Tuesday, March 22, 2011

Against Legal Pillow Forts

She is probably racist, possibly insane, and definitely stupid, but when Sally Kern proposes a good piece of legislation -- even if it is meant to paper over some of the deficiencies in one of her earlier pieces of shoddy, paranoia-stoking legislation -- I am willing to acknowledge it:

State Rep. Sally Kern, R-Oklahoma City, is the author of House Bill 1552, which would ban the use of foreign law in Oklahoma courts. It declares that any court action will be “void and unenforceable” if the decision is based “on any law, rule, legal code or system that would not grant the parties affected by the ruling or decision the same fundamental liberties, rights, and privileges granted under the United States and Oklahoma Constitutions.”
ThinkProgress, with which I disagree roughly as frequently as I agree with Sally Kern, gamely lays out the bitter consequences of constitutional equality for all:
HB 1552 “will actually target all religions” by denying “people the use of Jewish Law, Catholic Law, or any other religious law” in private contracts “while also jeopardizing international business contracts that include forms of arbitration, choice of law clauses, or foreign law clauses” — just like SQ 755. Indeed, SQ 755 is so poorly written that would ban the long-standing rights and sovereignty of Native Americans.
I gather the above is offered as an argument against the proposed law, but to succeed as such, it needs to spell out why anyone in Oklahoma, or even in a civilized part of the USA, would want to be subject to Jewish, Catholic, Muslim, or other religious law. It doesn't say why it would be undesirable or unjust to subject all people, whatever their religious attachments, to the same body of laws.

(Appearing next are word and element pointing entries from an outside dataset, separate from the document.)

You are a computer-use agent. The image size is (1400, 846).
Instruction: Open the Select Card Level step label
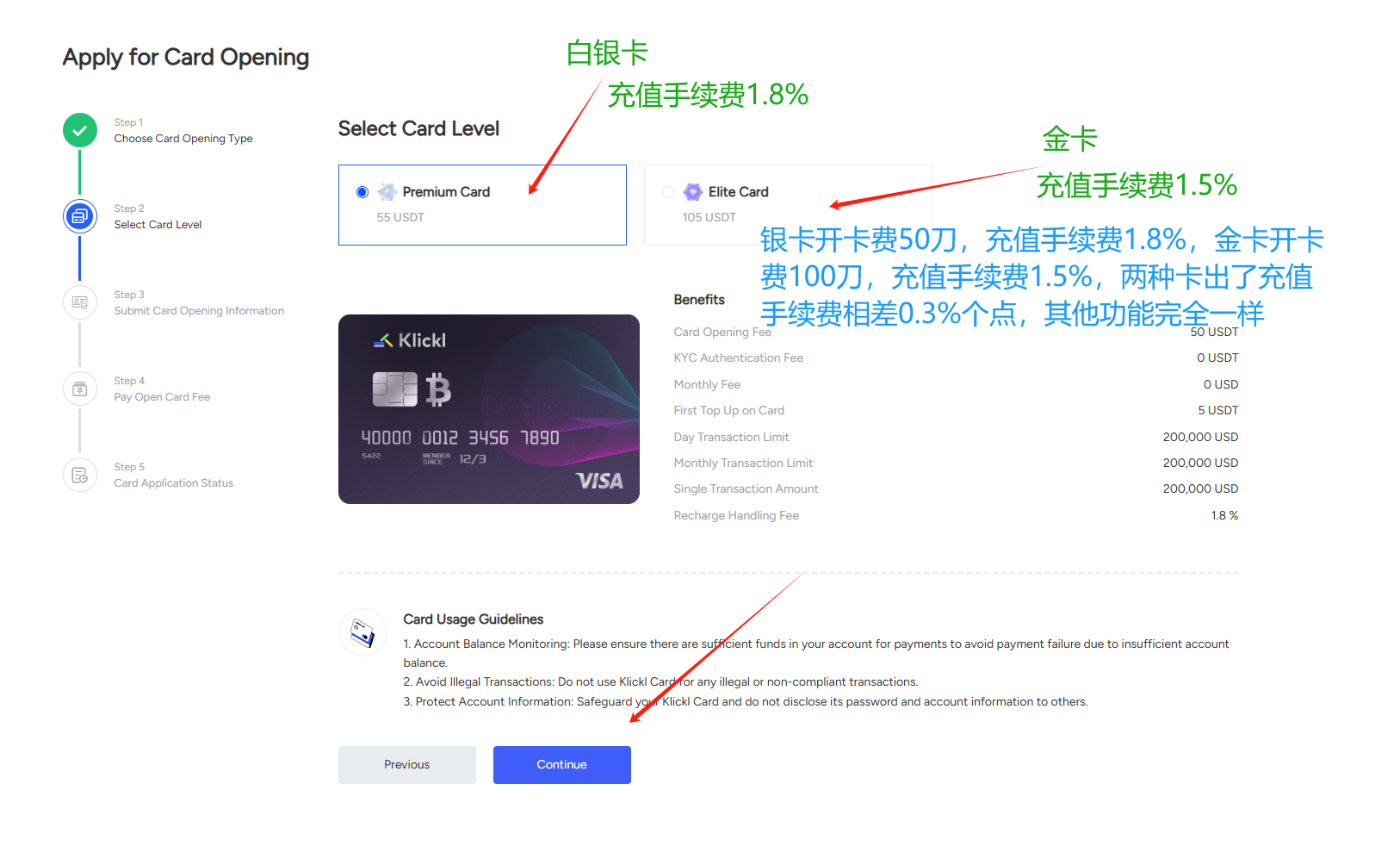(x=158, y=225)
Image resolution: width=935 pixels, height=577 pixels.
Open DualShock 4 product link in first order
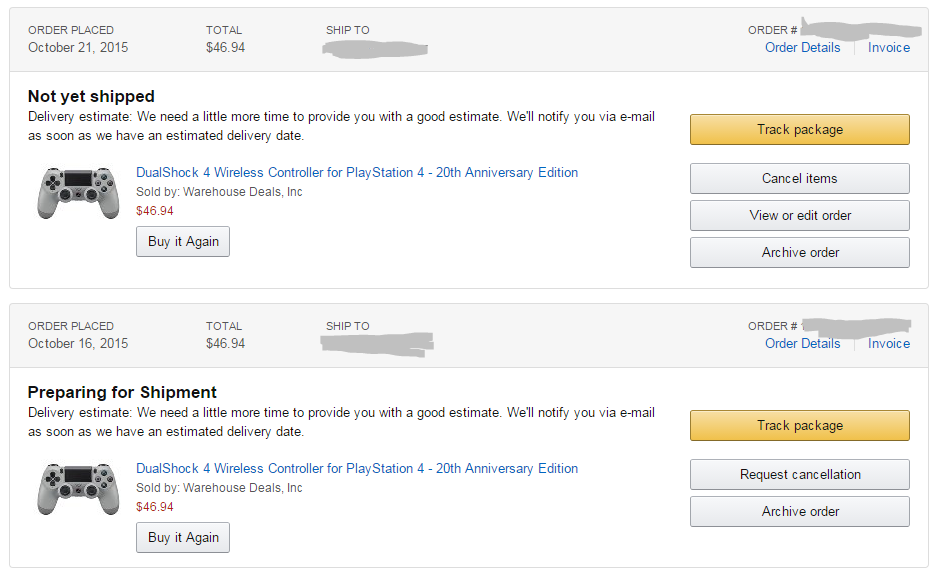(357, 172)
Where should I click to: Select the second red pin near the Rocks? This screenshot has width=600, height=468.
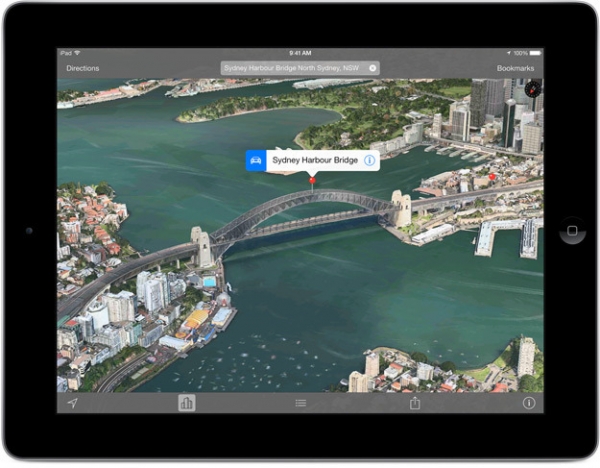(x=492, y=177)
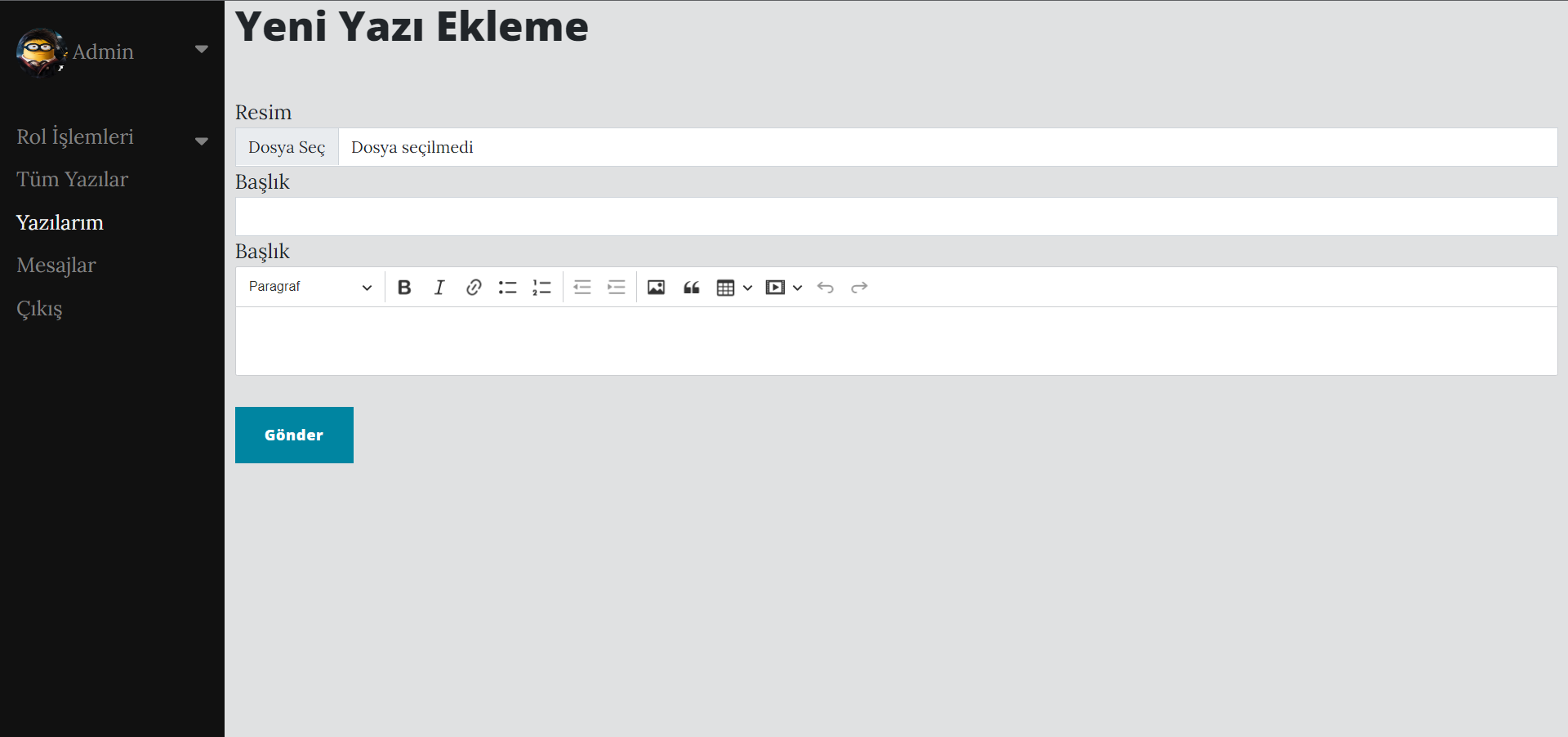
Task: Insert a block quote
Action: pos(692,287)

It hints at the downsides in the mention of "long standing rights and sovereignty" of Native Americans, but if Native Americans are being sovereign, they're hashing out legal questions in their own sovereign courts, not in US courts. US courts have the competency and responsibility to enforce and interpret US laws, and even that sometimes proves too much to ask of them.

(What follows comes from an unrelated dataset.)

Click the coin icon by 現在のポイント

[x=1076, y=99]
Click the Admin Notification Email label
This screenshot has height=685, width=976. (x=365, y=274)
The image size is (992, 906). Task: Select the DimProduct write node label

More fundamentally, the insidious thing about unequal laws is that someone has made them unequal to privilege his own interests over someone else's interests. The eradication of Jim Crow laws was commonly decried as an effort to degrade the long standing rights and liberties of (white) people, but African Americans and their supporters rightly saw this eradication as an equalizing move, and as such a move toward greater justice for all.

I grant that there are people who do in fact want to place themselves under separate legal codes while living within the territorial USA -- and too often they're hell-bent on dragging everyone else with them -- but that's not how it is supposed to work here. After age 12 or so, nobody gets to build pillow forts where they make up new laws while enjoying the benefits and protections of the household.